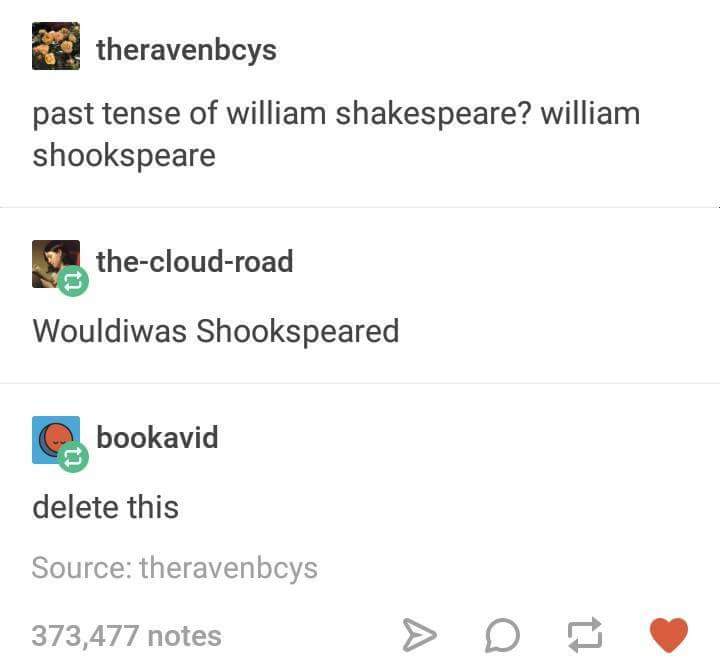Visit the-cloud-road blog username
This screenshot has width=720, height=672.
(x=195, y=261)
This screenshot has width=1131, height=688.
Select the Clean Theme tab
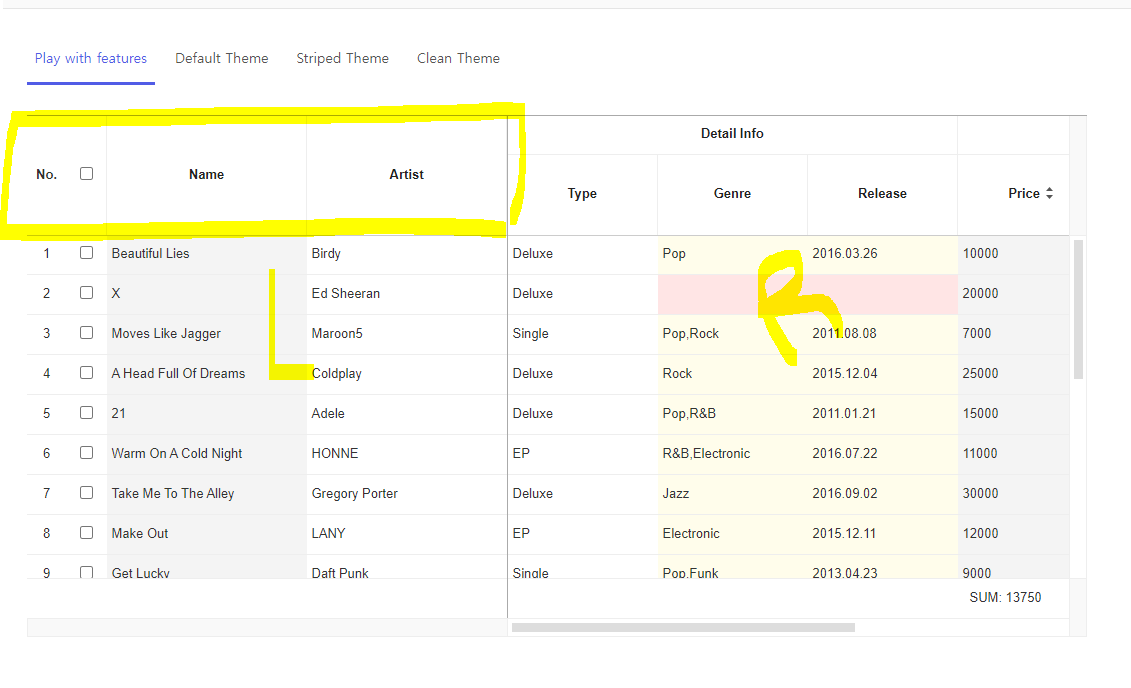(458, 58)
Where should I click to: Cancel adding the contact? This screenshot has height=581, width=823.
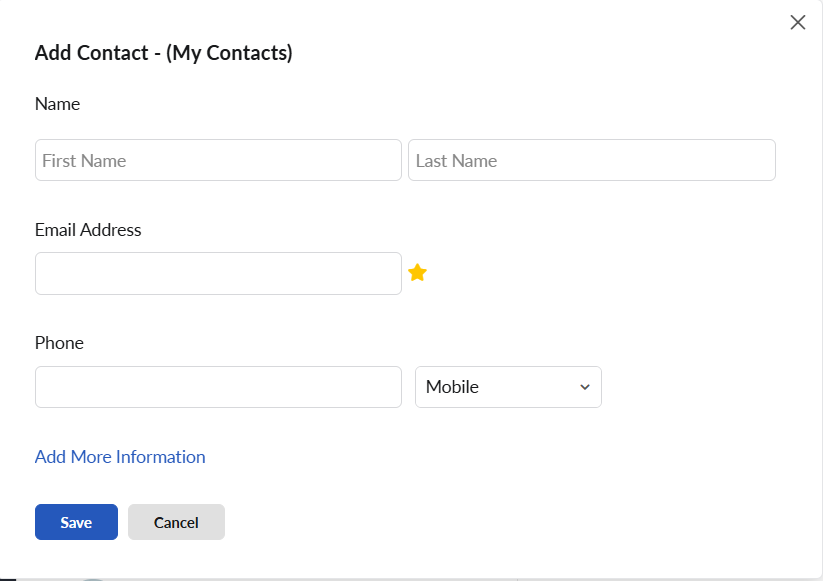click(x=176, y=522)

==*==

» Required work: In the records above, find the line containing "Where should I", then please restate it and each line after it word for word, pictures excluded.

» Solution below:
Where should I click to: Cancel adding the contact? This screenshot has height=581, width=823.
click(x=176, y=522)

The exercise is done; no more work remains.